WORK REQUIRED
Reproduce, from the lines below, exactly the stretch that begins at the line containing "This screenshot has width=1148, height=646." and ends at the line containing "Task: Select the 2 Faces Out effect icon", both included.

DATA SUPPLIED
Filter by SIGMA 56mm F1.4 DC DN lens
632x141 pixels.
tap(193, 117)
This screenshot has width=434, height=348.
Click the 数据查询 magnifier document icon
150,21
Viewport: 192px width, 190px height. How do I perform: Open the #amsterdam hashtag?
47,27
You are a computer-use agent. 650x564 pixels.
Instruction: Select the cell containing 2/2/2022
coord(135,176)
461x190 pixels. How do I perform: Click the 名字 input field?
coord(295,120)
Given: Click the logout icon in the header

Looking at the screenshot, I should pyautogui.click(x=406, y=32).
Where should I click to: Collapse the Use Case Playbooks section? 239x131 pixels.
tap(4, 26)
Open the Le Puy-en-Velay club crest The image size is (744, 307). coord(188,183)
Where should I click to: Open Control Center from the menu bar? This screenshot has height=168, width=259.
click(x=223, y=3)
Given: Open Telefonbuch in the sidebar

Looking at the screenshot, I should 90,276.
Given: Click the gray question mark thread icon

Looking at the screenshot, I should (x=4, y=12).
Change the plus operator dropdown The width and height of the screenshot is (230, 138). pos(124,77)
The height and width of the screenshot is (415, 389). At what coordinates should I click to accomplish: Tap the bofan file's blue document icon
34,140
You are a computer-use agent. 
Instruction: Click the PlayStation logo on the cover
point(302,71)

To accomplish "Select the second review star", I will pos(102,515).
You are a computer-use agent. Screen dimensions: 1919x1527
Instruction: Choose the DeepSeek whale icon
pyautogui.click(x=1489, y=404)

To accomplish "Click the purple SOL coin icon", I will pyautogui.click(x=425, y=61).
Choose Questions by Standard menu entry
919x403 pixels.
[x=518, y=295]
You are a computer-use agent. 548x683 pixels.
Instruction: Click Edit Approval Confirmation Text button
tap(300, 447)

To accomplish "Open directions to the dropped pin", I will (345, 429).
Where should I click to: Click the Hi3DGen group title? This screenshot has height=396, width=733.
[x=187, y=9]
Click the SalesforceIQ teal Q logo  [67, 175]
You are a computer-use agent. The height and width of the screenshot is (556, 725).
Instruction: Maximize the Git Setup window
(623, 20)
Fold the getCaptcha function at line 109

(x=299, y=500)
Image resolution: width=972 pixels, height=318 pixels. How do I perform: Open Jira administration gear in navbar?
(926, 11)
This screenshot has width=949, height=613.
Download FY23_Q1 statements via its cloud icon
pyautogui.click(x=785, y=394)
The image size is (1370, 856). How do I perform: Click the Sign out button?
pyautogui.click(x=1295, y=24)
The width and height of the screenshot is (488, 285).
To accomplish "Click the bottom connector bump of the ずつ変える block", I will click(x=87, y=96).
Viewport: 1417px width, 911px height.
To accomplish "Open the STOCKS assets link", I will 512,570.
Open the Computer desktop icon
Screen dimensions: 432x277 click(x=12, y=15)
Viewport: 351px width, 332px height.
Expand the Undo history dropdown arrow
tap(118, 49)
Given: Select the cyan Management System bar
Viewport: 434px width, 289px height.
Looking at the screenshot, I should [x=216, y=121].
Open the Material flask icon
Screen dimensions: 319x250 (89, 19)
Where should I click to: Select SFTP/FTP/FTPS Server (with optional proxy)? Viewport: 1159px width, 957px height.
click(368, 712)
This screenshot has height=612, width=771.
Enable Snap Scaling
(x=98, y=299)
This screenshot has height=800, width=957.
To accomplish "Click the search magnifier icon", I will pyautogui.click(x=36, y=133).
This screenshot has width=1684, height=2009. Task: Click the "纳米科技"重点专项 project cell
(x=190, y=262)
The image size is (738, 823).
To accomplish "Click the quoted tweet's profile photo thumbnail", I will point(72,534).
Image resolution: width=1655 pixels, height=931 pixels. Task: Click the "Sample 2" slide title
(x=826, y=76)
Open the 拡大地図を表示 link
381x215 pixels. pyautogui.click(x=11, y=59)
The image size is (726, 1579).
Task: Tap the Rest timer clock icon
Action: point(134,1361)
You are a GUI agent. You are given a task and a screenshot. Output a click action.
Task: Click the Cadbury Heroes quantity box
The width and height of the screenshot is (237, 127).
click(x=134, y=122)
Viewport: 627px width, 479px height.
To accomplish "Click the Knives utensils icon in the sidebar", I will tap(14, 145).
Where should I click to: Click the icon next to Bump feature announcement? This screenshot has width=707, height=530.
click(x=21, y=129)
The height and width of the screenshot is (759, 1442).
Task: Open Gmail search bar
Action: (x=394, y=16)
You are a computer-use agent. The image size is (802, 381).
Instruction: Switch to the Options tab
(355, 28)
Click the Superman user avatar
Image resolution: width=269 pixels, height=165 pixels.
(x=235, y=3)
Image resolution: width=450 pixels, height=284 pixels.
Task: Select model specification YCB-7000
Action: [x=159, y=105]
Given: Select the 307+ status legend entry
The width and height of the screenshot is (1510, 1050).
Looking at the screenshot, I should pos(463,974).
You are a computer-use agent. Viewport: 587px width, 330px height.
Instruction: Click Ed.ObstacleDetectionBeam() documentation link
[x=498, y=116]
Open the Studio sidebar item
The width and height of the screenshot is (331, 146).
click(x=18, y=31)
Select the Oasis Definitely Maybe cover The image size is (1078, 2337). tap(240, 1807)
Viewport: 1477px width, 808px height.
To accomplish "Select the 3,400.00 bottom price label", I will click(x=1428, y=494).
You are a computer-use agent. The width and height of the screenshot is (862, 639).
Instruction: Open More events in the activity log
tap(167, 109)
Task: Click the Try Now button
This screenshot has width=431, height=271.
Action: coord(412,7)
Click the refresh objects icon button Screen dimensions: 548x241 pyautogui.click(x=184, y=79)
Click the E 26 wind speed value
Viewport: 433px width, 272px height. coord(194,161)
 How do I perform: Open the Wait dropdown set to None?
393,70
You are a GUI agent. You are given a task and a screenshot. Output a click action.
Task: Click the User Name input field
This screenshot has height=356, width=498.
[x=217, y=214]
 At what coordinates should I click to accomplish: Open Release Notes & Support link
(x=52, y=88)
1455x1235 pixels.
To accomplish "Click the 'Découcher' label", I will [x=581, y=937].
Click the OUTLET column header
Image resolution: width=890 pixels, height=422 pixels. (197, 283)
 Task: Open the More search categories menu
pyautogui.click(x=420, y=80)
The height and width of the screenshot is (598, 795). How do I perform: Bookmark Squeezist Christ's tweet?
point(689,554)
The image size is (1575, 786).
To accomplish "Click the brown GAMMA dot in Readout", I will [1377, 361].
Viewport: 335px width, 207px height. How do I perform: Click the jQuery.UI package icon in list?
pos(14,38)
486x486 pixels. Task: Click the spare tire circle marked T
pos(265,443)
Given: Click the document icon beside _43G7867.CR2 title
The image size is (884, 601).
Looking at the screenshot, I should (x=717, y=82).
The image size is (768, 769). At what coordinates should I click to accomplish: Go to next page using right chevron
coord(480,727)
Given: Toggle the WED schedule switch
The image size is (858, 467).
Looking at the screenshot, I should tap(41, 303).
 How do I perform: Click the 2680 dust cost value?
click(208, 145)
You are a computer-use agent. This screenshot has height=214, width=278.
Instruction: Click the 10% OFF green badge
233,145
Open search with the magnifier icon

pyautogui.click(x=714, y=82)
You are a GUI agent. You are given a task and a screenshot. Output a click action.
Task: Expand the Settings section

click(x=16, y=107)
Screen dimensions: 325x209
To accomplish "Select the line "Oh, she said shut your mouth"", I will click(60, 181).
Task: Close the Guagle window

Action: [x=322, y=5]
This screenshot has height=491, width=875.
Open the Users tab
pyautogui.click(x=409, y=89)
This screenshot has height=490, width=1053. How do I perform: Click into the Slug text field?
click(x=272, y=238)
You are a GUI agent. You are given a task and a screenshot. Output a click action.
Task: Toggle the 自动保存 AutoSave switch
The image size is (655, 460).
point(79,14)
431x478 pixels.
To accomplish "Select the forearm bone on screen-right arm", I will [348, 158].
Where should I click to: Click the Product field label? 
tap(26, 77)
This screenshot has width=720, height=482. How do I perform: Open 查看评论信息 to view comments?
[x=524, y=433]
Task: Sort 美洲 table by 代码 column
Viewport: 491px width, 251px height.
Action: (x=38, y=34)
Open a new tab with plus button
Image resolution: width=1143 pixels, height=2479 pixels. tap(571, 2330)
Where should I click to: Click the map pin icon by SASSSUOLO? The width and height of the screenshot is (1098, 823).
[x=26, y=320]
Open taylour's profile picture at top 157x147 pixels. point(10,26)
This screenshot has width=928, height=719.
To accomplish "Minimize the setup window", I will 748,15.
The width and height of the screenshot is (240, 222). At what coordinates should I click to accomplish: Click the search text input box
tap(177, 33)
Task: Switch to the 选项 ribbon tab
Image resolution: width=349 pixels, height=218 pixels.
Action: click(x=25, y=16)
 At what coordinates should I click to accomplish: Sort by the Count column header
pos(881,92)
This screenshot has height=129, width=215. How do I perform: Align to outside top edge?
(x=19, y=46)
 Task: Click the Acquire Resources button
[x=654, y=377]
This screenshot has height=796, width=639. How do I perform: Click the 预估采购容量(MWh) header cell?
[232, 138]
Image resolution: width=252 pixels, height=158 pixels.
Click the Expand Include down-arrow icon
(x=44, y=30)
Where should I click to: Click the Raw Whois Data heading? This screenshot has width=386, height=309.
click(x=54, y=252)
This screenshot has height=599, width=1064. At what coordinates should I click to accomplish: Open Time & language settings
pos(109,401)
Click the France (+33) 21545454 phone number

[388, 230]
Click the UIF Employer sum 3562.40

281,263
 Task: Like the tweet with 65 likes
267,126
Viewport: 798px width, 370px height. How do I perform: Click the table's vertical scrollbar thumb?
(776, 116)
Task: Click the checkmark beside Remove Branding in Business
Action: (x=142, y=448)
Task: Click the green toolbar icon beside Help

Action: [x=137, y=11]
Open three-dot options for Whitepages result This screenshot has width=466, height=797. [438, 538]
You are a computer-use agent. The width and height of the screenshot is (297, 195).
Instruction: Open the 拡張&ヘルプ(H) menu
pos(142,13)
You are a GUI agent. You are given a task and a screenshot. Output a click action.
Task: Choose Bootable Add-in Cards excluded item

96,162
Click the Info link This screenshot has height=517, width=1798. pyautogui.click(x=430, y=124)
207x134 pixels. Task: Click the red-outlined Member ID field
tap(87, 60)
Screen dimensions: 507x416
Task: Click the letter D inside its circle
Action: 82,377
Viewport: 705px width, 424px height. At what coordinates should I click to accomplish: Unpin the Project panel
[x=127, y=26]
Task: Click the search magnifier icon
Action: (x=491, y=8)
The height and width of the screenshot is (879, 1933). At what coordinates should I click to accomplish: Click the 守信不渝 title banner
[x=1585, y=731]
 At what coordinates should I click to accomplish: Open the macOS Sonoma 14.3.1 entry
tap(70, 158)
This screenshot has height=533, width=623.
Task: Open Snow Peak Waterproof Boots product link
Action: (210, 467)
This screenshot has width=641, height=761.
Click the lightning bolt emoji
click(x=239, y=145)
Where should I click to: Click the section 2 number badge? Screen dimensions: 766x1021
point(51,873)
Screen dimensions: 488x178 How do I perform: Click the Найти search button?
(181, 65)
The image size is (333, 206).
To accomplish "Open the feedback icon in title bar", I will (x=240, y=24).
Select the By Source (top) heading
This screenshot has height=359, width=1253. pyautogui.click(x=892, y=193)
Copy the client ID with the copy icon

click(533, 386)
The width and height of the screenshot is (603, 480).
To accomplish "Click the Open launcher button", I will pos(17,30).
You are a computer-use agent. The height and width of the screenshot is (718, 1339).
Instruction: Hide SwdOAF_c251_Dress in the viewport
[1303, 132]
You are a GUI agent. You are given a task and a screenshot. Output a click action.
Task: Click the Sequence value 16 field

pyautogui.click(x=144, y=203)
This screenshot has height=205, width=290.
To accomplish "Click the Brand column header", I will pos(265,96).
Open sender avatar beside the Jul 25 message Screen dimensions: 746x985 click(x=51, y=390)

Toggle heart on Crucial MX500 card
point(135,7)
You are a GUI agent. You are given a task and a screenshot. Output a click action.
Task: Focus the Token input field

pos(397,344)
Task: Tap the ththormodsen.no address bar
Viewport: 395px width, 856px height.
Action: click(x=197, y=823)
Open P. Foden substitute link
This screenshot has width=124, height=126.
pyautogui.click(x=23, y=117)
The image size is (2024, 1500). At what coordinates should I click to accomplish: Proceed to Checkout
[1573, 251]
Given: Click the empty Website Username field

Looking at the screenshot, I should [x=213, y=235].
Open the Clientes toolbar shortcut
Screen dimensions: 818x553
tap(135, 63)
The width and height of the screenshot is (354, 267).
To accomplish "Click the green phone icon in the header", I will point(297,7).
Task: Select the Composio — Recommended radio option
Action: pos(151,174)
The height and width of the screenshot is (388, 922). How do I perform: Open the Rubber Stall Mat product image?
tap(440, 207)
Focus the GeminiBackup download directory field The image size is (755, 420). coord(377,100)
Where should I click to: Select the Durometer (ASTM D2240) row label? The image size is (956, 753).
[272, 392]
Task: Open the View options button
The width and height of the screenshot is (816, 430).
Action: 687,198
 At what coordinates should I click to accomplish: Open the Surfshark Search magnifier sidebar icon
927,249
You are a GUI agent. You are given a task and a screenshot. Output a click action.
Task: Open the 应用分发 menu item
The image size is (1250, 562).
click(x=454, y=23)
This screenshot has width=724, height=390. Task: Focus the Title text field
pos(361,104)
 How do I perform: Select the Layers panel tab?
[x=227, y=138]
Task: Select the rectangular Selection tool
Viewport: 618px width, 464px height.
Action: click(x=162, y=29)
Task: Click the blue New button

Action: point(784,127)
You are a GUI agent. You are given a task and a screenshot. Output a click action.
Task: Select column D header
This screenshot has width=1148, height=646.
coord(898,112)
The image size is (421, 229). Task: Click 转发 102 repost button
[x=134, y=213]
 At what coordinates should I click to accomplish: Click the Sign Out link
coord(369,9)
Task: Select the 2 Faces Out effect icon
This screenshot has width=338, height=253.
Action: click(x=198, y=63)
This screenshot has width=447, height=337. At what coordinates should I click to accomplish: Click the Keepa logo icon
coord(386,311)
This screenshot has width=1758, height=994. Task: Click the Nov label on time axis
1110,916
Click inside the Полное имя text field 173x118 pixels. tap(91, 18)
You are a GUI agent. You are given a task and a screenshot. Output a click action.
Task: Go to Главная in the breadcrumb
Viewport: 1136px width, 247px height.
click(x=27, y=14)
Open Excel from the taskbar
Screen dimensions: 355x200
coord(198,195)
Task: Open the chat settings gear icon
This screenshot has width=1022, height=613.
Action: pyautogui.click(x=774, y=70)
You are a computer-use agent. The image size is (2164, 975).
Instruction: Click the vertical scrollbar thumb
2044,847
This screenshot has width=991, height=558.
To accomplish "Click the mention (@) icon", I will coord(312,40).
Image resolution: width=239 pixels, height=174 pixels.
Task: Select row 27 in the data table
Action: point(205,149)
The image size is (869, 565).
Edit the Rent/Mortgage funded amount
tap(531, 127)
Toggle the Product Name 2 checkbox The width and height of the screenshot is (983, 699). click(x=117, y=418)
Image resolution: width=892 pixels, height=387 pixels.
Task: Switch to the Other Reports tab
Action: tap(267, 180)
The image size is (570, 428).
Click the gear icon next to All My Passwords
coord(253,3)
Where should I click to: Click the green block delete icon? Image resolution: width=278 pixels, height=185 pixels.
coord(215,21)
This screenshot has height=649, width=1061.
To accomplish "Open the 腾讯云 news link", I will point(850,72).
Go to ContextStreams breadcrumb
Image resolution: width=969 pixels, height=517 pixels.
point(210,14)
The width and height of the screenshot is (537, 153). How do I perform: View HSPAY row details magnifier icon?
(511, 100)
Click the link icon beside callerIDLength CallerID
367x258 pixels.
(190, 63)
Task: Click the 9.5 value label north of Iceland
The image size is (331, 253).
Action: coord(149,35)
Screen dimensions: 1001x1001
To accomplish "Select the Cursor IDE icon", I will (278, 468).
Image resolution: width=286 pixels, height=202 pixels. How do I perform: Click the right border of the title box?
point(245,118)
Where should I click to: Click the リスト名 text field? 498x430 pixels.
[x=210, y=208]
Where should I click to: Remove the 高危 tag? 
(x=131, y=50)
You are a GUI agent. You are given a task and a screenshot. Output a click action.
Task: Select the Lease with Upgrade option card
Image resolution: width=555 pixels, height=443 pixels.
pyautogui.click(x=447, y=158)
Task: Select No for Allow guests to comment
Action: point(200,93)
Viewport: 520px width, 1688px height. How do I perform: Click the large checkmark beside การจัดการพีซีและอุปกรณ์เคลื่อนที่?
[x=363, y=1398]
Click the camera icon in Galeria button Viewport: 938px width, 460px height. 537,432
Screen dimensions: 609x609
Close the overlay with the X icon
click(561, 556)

EXERCISE SOLUTION
This screenshot has width=1148, height=646.
coord(898,112)
The image size is (421, 229). Task: Click 转发 102 repost button
[x=134, y=213]
 At what coordinates should I click to accomplish: Click the Sign Out link
coord(369,9)
Task: Select the 2 Faces Out effect icon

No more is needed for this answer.